BRIEF =>
Reproduce each of the following records line for line, keeping every character and line break unchanged.

INFORMATION SUPPLIED =>
-- Start --

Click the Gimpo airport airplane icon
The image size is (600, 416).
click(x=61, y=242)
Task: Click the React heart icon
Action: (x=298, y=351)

-- End --

TASK OUTPUT =>
Click the Gimpo airport airplane icon
The image size is (600, 416).
click(x=61, y=242)
Task: Click the React heart icon
Action: (x=298, y=351)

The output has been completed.